The New York Jets traded away their best player, the Tampa Bay Buccaneers traded a first and prospective third-round pick for a player coming off an ACL tear and Darrelle Revis signed a contract for zero guaranteed dollars, and all of them should be very happy about it. Here is the argument for why the trade resulted in a win-win-win.
While many fans are livid about the Jets trading away their best player, it was a prudent move for a team with an eye on the future. The Jets are not winning the Super Bowl this year; that much is obvious. ESPN's Mel Kiper went as far as calling them a "glorified expansion team" in his First Draft podcast.
By trading Revis, the Jets pave the way to rebuild starting in 2013.

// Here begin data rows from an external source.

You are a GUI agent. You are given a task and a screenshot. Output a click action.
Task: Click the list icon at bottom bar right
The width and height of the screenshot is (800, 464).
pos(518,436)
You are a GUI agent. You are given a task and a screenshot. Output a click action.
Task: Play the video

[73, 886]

First, they gain the 13th overall pick this year, as well as a third-round pick in 2014 assuming Revis is on the Buccaneers roster to start the season. Second, they strip themselves of talent, which, while painful, will set them up for a shot at Johnny Manziel or another top pick in the 2014 draft.

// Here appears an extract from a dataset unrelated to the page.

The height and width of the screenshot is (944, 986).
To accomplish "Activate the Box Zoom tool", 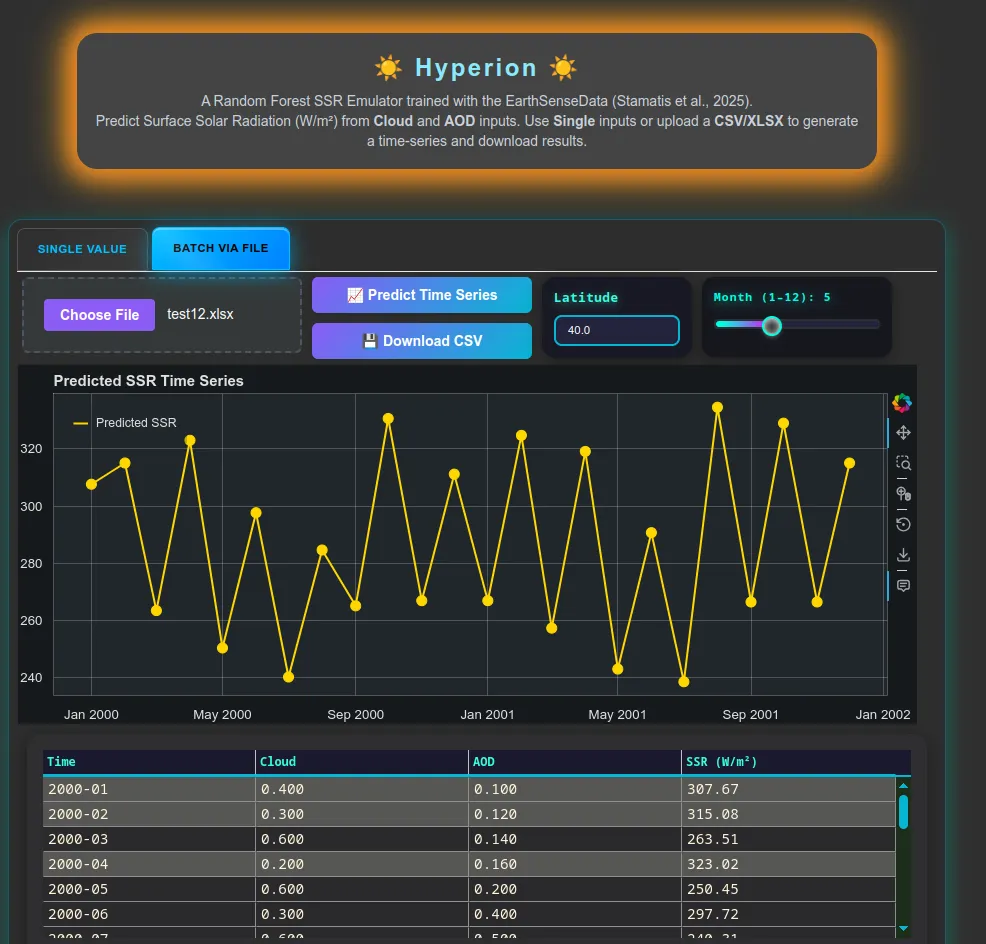I will coord(903,463).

Finally, they save future millions in cap space by filling their roster with younger draft picks with fixed salaries compared to the $16 million a year Revis will be making with the Bucs.

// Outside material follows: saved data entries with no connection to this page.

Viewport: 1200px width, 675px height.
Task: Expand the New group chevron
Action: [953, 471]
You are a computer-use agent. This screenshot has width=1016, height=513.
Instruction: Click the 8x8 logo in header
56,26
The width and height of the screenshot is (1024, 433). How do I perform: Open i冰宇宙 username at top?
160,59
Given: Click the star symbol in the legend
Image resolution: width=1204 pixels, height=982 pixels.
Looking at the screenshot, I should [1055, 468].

Darrelle Revis instantly makes the Buccaneers a threat in the NFC for years to come. While finishing 7-9 last year, Tampa Bay's roster is full of talented young players who are ready to take the next step in their NFL careers. Doug Martin, Josh Freeman and Vincent Jackson led the Bucs to 363.8 yards per game last year, ninth-best in the NFL, according to NFL.com.
The Buccaneers' real struggles came defending the pass. They finished dead last, allowing 297.4 yards per game through the air.
The addition of Darrelle Revis, along with recent free-agent acquisition Dashon Goldson, completely changes the makeup of the Buccaneers backfield. The Bucs can now feel pretty good about facing Pro Bowl quarterbacks Drew Brees and Matt Ryan a combined four times each year.
Coming off ACL surgery, Darrelle Revis just signed a contract that will earn him $96 million dollars over the next six years, provided he can stay healthy. Although none of the contract is guaranteed as a signing bonus, he will be guaranteed $16 million each year provided he shows up to work and can remain on the field.
The distribution of the contract is evenly spaced, so that he won't have to worry about holding out in a year or two with his base salary dropping to a low number one year then skyrocketing the next. If the Buccaneers decide they need to free up cap space by renegotiating his contract, he will have the leverage to turn some of his base salary of future years into a guaranteed signing bonus.
Revis is betting on himself to stay healthy and earn his money each year. Motivation like that is enough to keep him playing at an All-Pro level for years to come.
The Jets build for the future, the Buccaneers make a play for the present and Revis gets the respect and money he was looking for. Win. Win. Win.